Parmi les victimes françaises du californien figureraient notamment le groupe Le Point, Condé Nast, Marie Claire, Le Télégramme, Beaux-Arts Magazine et Studyrama, souligne Mind Media. Et en dehors de l’Hexagone, les groupes FD Mediagroep (Pays-Bas), Indamedia Network (Hongrie), MAFRA (République tchèque) et Erna Media (Suède) seraient également parties à la procédure.
Cette procédure de réparation, qui devrait formellement être portée devant le tribunal d’Amsterdam à la fin de l’année, n’est pas la première lancée à l’encontre de Google. Une quinzaine de procédures similaires sont actuellement en cours devant le tribunal des activités économiques de Paris. En mars dernier, Google a déjà été condamné à verser 23 millions d’euros de dommages et intérêts au groupe M6 après une première condamnation reçue en 2021 par l’Autorité de la concurrence qui l’avait épinglé pour des pratiques anticoncurrentielles dans le secteur des technologies publicitaires en ligne.
« L’abus de position de Google à tous les niveaux de la chaîne publicitaire a été jugé illégal par les plus hautes instances, a déclaré dans un communiqué Matej Pardo, directeur des opérations de Litfin, qui coordonne la procédure avec Gabriela Merino, case manager. Il est maintenant temps que les éditeurs, qui ont fait les frais de ce comportement, obtiennent réparation. En menant une action collective, nous pouvons exploiter les économies d’échelle pour rendre ce type d’action accessible aux acteurs plus modestes à travers l’Europe, qui n’auraient peut-être pas les moyens d’engager des poursuites contre un adversaire aux reins aussi solides que Google. » Dans cette affaire, le fonds de financement de litiges est accompagné par le cabinet Geradin Partners, reconnu pour son savoir-faire indéniable en matière d’actions collectives.

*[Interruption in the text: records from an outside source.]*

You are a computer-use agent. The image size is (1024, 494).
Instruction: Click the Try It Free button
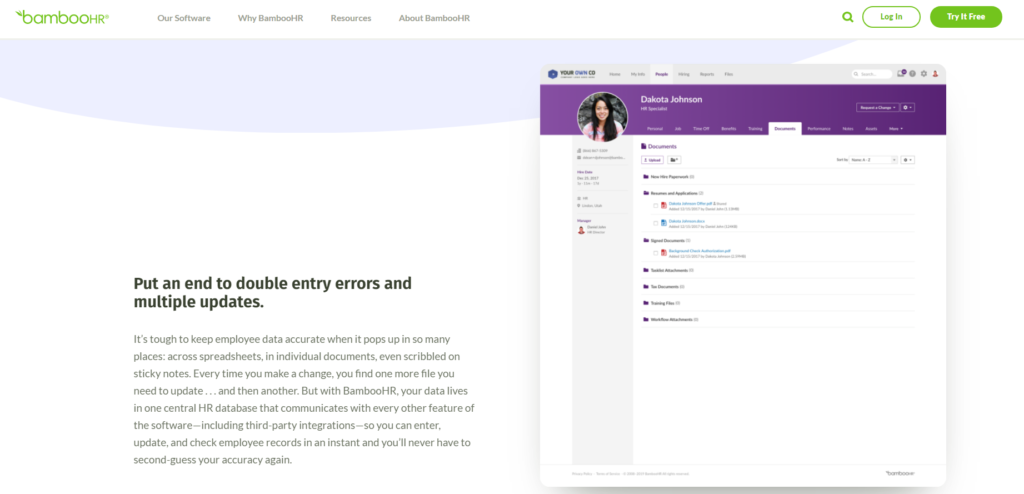click(965, 17)
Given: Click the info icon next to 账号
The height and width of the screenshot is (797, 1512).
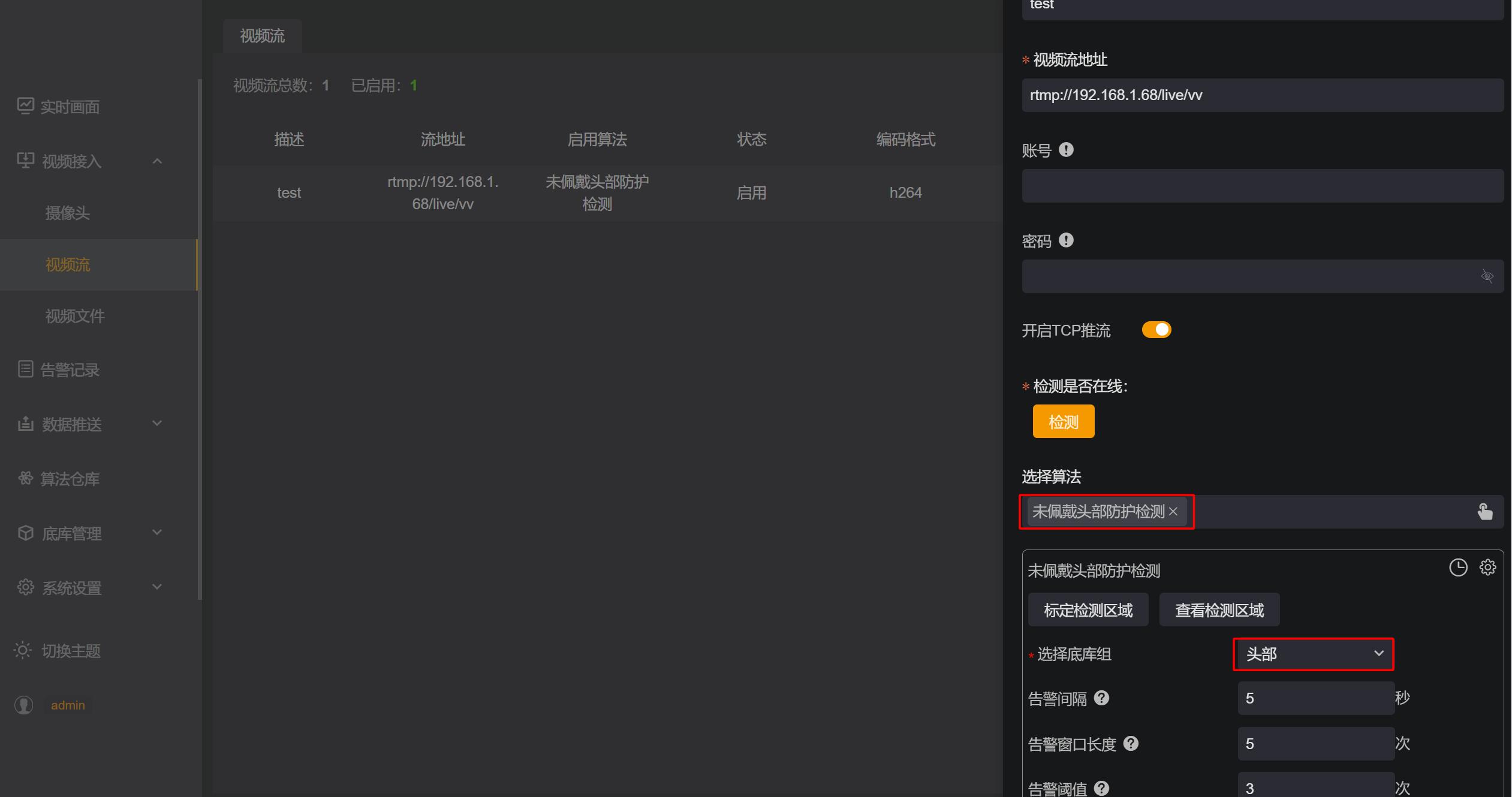Looking at the screenshot, I should [x=1066, y=150].
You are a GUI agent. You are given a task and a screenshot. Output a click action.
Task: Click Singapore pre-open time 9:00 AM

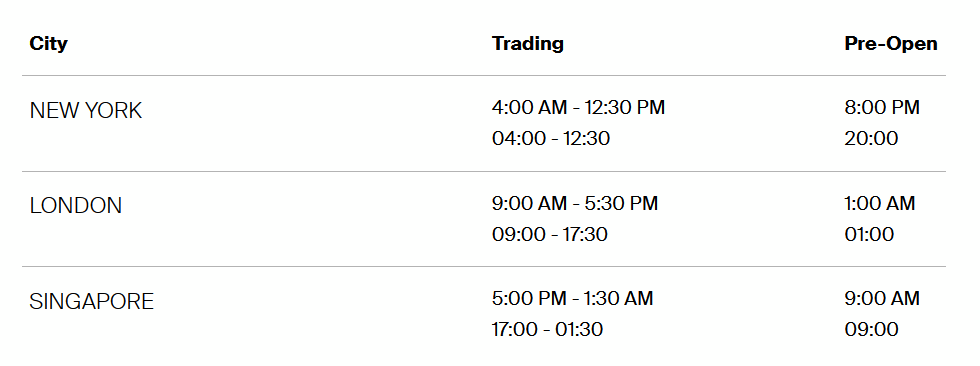tap(882, 299)
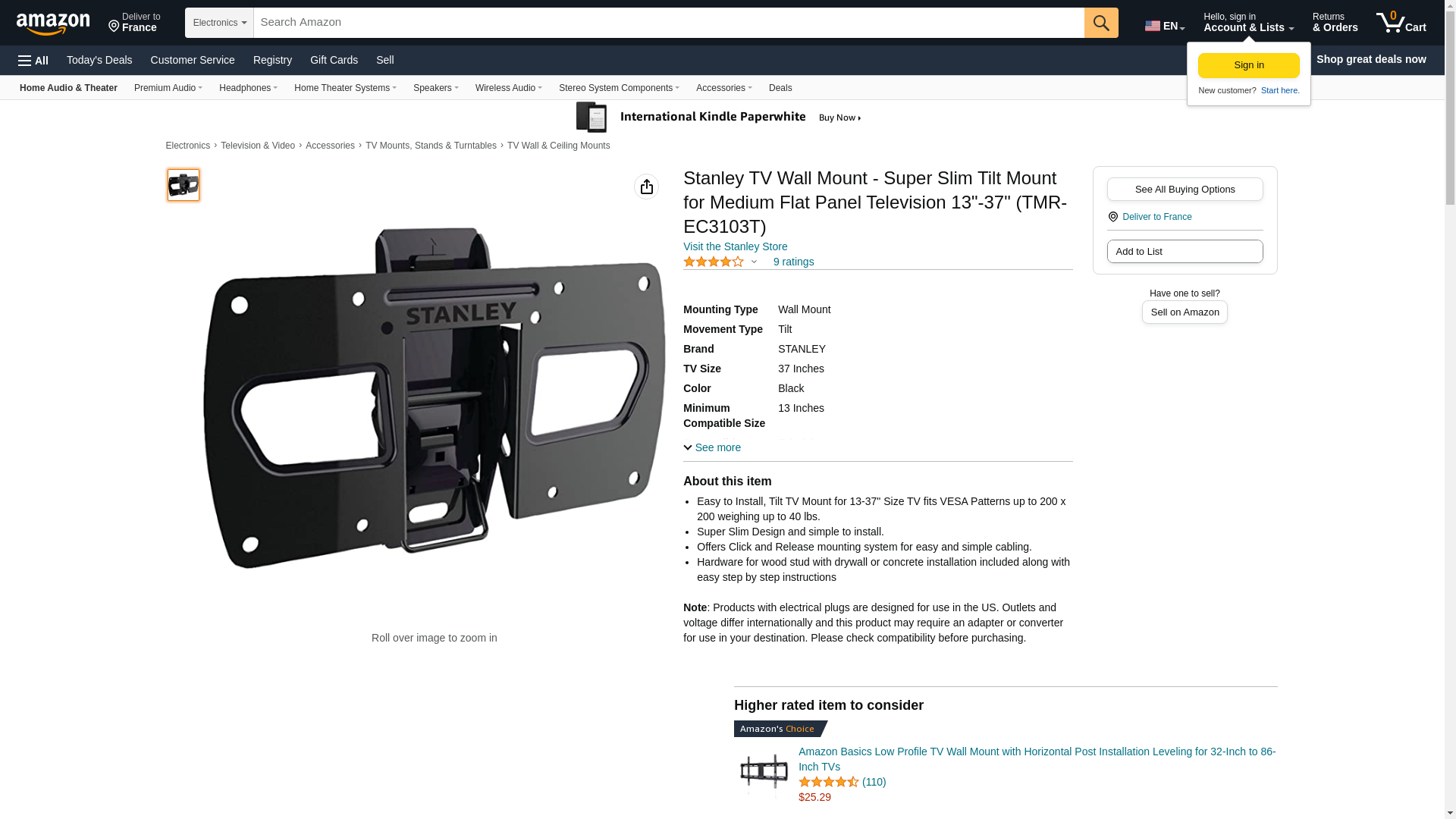Click the yellow Sign in button
The height and width of the screenshot is (819, 1456).
(1248, 65)
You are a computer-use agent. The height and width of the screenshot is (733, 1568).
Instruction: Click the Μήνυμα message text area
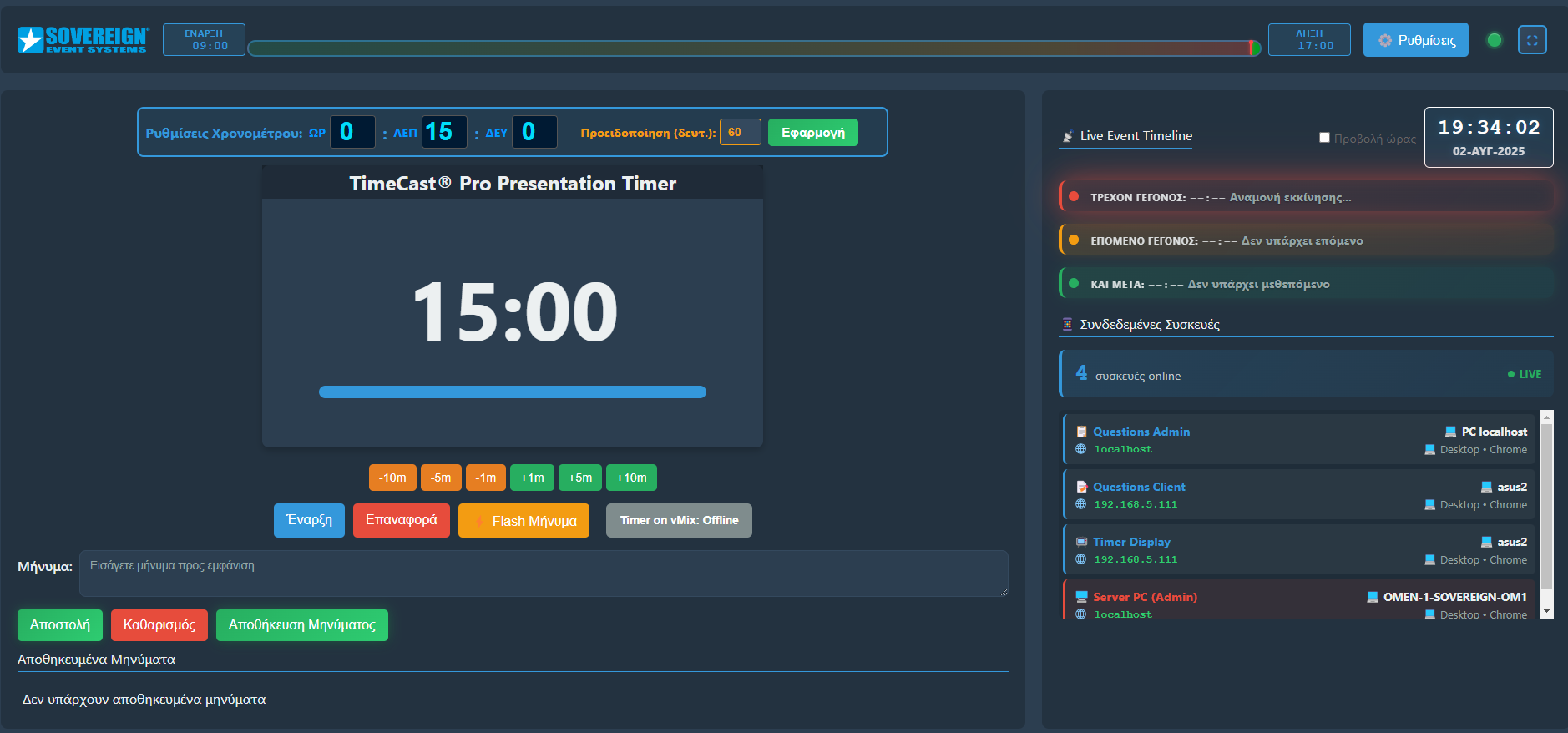543,573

Le cabinet a par ailleurs déjà engagé une procédure d’ampleur en 2024 qui réunit près de 32 médias (dont de très gros comme Axel Springer, Schibsted, Der Standard, Ringier, Prensa Ibérica, Roularta, DPG Media, Mediahuis, Hubert Burda Media, Impresa) qui se considèrent victimes des mêmes pratiques publicitaires déloyales. Le montant total des dommages réclamés s’élève à 2,3 milliards d'euros.
Outre-Atlantique aussi les éditeurs haussent le ton : cinq éditeurs américains – Penske, The Atlantic, McClatchy, Condé Nast et Vox Media – ont poursuivi Google pour des tactiques « trompeuses et manipulatrices » dans le domaine de la publicité en ligne, relate le média espagnol Merca2. Si le géant californien défend ses outils publicitaires comme étant « efficaces, abordables et faciles d'utilisation, le ministère de la Justice américain a obtenu gain de cause devant les tribunaux, arguant que Google avait monopolisé le marché de la publicité numérique sur le web ouvert et, de ce fait, porté préjudice à ses clients éditeurs », rapporte le média espagnol. Entre Google et les éditeurs publicitaires, la guerre est déclarée.